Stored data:
---

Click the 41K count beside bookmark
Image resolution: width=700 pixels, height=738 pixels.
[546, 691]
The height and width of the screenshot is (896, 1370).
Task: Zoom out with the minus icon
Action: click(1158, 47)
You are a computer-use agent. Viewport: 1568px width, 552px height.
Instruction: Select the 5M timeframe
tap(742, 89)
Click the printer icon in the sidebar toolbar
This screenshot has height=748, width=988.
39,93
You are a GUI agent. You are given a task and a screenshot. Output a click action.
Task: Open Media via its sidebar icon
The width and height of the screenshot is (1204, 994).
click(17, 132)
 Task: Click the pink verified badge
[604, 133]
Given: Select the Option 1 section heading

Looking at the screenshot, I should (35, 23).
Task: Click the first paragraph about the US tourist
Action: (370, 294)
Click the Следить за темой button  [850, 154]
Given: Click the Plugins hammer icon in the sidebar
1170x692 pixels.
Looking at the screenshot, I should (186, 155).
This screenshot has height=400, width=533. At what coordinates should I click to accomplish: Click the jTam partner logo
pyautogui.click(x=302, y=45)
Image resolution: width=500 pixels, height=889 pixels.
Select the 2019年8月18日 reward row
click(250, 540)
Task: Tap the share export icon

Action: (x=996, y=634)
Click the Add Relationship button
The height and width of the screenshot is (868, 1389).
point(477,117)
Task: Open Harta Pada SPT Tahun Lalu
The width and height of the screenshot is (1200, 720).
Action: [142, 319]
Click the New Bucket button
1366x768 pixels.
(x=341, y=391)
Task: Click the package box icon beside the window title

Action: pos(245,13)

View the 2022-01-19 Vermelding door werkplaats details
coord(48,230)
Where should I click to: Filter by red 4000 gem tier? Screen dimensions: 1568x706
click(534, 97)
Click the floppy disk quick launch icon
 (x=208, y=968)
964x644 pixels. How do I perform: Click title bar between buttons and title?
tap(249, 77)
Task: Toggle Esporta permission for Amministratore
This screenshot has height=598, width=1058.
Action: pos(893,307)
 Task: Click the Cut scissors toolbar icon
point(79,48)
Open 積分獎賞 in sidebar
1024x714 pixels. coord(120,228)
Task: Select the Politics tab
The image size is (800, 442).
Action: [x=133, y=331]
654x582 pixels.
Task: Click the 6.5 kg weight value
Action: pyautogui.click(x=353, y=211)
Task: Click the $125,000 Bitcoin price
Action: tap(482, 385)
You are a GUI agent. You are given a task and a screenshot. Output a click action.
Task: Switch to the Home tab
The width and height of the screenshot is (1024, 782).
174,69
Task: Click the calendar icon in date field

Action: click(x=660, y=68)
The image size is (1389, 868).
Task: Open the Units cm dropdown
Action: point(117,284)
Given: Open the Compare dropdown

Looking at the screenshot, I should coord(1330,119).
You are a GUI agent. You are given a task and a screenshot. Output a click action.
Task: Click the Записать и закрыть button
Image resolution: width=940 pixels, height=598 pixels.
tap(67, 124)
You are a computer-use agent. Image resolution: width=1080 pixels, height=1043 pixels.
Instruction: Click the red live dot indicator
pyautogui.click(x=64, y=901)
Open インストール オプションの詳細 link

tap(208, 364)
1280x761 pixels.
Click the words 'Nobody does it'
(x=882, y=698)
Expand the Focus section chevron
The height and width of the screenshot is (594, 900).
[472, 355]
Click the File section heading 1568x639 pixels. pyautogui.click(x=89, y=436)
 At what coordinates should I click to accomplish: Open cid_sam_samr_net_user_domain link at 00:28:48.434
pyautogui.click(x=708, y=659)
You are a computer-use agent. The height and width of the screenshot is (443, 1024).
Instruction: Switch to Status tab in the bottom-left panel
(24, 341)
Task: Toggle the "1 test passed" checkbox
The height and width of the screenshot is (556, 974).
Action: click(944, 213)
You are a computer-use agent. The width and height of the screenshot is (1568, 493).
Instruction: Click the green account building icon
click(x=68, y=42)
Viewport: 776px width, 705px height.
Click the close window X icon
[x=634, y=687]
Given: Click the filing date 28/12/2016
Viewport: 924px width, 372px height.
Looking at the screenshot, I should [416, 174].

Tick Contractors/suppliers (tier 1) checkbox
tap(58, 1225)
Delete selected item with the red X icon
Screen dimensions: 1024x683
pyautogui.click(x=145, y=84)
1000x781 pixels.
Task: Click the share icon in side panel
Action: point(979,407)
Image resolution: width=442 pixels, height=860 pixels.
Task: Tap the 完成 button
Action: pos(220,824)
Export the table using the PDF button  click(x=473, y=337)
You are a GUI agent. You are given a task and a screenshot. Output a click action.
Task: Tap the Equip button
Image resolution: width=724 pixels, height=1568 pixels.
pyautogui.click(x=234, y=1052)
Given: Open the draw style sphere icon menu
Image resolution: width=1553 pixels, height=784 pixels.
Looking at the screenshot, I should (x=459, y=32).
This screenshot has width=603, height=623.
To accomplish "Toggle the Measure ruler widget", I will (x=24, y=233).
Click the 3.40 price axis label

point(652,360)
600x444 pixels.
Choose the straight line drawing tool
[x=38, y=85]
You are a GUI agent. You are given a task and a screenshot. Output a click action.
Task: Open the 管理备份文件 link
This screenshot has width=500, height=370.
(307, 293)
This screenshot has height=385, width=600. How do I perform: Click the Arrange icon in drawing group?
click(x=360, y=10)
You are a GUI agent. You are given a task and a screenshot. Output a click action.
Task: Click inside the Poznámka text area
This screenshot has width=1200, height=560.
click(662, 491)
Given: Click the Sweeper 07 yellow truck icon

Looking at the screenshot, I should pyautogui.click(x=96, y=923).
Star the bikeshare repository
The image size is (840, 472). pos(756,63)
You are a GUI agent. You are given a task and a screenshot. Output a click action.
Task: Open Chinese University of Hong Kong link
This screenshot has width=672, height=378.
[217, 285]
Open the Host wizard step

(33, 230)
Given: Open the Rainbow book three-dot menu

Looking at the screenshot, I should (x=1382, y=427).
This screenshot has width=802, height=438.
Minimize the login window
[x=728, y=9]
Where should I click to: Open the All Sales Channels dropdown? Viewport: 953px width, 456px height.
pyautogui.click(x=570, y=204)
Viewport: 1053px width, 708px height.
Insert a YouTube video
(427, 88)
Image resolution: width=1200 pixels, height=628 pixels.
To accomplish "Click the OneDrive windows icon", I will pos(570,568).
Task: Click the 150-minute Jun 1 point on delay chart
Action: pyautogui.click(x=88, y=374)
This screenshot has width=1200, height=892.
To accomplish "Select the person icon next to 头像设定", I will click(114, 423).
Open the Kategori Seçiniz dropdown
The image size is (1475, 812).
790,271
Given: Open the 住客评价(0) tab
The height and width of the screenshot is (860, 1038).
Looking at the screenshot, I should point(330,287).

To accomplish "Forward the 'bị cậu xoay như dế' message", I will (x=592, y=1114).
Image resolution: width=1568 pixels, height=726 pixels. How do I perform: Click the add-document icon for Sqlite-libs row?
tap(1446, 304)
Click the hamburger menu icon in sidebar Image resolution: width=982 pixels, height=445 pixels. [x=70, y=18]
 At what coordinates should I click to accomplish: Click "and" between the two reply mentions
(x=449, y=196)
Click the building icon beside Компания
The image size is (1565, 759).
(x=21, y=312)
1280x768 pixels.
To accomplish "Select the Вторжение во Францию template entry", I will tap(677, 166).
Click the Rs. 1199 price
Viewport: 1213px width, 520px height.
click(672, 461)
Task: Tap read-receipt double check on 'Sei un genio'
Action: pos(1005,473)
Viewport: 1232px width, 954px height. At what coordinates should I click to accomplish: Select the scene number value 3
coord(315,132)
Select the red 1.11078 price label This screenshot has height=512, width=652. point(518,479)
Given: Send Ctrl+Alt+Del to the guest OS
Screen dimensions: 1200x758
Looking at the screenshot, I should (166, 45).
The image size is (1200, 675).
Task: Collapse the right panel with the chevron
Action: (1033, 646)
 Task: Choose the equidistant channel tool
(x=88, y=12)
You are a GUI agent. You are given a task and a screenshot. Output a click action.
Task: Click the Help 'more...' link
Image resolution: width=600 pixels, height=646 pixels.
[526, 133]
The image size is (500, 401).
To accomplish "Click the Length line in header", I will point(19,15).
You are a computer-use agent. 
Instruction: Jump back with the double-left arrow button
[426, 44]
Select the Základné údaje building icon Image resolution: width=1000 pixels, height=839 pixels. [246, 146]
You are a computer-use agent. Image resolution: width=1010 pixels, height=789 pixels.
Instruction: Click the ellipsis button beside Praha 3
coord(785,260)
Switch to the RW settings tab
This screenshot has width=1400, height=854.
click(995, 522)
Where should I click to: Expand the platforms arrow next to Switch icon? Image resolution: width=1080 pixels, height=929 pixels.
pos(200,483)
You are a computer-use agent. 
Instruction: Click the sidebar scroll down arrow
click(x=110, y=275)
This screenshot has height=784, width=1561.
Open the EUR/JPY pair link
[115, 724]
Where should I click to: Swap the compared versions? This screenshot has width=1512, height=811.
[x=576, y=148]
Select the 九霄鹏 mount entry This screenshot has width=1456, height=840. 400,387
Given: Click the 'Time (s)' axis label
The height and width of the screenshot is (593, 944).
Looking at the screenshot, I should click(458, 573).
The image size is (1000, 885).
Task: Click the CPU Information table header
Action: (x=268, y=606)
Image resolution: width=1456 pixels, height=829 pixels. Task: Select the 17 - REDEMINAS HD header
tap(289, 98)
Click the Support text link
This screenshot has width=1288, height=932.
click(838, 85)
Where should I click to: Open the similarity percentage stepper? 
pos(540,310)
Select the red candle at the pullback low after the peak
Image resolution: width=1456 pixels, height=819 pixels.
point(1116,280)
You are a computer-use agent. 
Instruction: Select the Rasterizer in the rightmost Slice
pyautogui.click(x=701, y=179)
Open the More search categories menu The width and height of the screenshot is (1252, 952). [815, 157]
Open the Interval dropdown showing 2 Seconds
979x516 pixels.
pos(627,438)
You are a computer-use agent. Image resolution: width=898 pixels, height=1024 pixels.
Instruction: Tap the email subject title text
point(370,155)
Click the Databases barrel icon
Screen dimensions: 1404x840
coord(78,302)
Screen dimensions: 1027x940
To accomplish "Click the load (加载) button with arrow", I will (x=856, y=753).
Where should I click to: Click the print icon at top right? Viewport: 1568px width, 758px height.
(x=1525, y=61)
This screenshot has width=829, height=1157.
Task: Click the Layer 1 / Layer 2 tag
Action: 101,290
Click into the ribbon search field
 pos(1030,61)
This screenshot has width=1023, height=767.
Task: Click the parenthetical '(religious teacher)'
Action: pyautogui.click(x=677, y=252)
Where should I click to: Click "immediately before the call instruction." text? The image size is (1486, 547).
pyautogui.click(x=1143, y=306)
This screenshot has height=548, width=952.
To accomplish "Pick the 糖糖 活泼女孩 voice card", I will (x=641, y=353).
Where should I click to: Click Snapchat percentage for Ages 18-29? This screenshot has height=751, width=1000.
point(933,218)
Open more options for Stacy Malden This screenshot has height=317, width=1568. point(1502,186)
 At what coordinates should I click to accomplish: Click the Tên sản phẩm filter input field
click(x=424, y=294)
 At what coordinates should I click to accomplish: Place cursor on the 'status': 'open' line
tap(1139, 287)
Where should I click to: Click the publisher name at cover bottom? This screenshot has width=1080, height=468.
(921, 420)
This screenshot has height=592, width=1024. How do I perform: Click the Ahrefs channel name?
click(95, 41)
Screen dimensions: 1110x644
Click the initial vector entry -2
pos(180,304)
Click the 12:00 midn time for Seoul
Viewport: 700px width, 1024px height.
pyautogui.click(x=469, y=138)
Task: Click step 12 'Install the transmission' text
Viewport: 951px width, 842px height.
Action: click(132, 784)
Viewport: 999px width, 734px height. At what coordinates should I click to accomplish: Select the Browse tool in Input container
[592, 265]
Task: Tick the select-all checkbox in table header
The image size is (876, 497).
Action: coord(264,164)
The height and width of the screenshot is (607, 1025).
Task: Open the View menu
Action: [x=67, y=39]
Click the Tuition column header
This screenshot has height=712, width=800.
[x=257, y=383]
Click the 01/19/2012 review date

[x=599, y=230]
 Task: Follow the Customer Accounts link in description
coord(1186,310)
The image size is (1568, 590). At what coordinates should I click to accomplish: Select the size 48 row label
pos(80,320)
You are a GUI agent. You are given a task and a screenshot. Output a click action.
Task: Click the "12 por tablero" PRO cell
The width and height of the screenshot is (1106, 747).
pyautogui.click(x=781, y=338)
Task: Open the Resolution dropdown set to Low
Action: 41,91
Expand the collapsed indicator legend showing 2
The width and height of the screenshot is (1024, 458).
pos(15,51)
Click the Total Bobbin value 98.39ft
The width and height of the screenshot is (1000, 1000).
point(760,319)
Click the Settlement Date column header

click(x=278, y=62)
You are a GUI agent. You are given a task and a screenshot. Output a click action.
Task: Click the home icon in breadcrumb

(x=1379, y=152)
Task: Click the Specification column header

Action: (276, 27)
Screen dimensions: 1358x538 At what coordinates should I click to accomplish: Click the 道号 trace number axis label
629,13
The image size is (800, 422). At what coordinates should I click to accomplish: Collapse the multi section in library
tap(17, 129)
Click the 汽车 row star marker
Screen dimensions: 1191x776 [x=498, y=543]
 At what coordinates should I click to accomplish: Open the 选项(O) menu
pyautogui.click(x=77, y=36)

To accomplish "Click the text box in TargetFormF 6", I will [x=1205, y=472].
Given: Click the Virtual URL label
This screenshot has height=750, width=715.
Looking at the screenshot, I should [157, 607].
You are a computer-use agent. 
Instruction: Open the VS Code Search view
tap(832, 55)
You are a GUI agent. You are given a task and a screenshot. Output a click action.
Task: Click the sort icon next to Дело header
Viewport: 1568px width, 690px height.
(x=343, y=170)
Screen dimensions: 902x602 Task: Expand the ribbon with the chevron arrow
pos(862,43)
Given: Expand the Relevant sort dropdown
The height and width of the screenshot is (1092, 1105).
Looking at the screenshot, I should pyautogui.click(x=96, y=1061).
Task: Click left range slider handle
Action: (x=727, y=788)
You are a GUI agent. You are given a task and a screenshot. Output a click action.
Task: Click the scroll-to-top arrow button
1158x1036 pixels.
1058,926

---

Where the line containing "This screenshot has height=750, width=715." appears in the data above, begin there and reproduce every line to the end exactly; include nothing else.

Solution to this problem.
This screenshot has height=750, width=715.
Looking at the screenshot, I should [157, 607].
You are a computer-use agent. 
Instruction: Open the VS Code Search view
tap(832, 55)
You are a GUI agent. You are given a task and a screenshot. Output a click action.
Task: Click the sort icon next to Дело header
Viewport: 1568px width, 690px height.
(x=343, y=170)
Screen dimensions: 902x602 Task: Expand the ribbon with the chevron arrow
pos(862,43)
Given: Expand the Relevant sort dropdown
The height and width of the screenshot is (1092, 1105).
Looking at the screenshot, I should pyautogui.click(x=96, y=1061).
Task: Click left range slider handle
Action: (x=727, y=788)
You are a GUI agent. You are given a task and a screenshot. Output a click action.
Task: Click the scroll-to-top arrow button
1158x1036 pixels.
1058,926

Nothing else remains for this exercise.